Propane Dehydrogenation on Pt Single-Atom and Pt4 and Pt3Sn Single-Cluster Supported on g-C3N4: A Theoretical Study

Abstract

Propane dehydrogenation (PDH) is one of the most widely used processes to produce propylene. Platinum is an effective catalyst for PDH. However, metallic Pt facilitates deep dehydrogenation and coke formation. In contrast, small subnanoparticles and, at the limit, single-atom catalysts have shown high reactivity, prevent coke formation, and are much cheaper. Graphitic carbon nitride (g-C₃N₄) has been used as a support for several catalytic and electrocatalytic processes.

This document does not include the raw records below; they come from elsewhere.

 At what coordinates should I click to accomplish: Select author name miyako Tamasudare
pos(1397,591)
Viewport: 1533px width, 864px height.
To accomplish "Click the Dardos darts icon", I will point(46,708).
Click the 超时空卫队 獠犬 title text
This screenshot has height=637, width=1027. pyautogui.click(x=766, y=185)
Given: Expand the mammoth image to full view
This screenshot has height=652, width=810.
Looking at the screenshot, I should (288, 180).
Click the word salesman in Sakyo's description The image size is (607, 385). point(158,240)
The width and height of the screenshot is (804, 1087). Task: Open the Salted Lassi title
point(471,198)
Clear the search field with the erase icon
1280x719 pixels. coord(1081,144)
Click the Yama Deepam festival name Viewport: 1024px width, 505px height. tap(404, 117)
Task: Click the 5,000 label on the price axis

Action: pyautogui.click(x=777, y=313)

In this work, three Pt-based catalysts, single-atom (Pt₁), single-cluster (Pt₄), and bimetallic Pt₃Sn anchored on the heptazine units of g-C₃N₄ were modeled using the density functional theory approach in conjunction with microkinetic analysis. Ab initio molecular dynamics has also been used to ensure the stability of the systems. All three systems showed good activity for PDH. However, we have shown that the conversion is only satisfactory at high temperatures, according to the thermodynamic and kinetic requirements, due to the high cost of propene desorption. On the other hand, the energy barriers for the deep dehydrogenation side reaction remain similar as the temperature increases. Substituting a Pt atom by Sn in Pt₄ to give a bimetallic subnanometric Pt₃Sn cluster facilitates propene desorption and inhibits deep dehydrogenation and subsequent coke formation.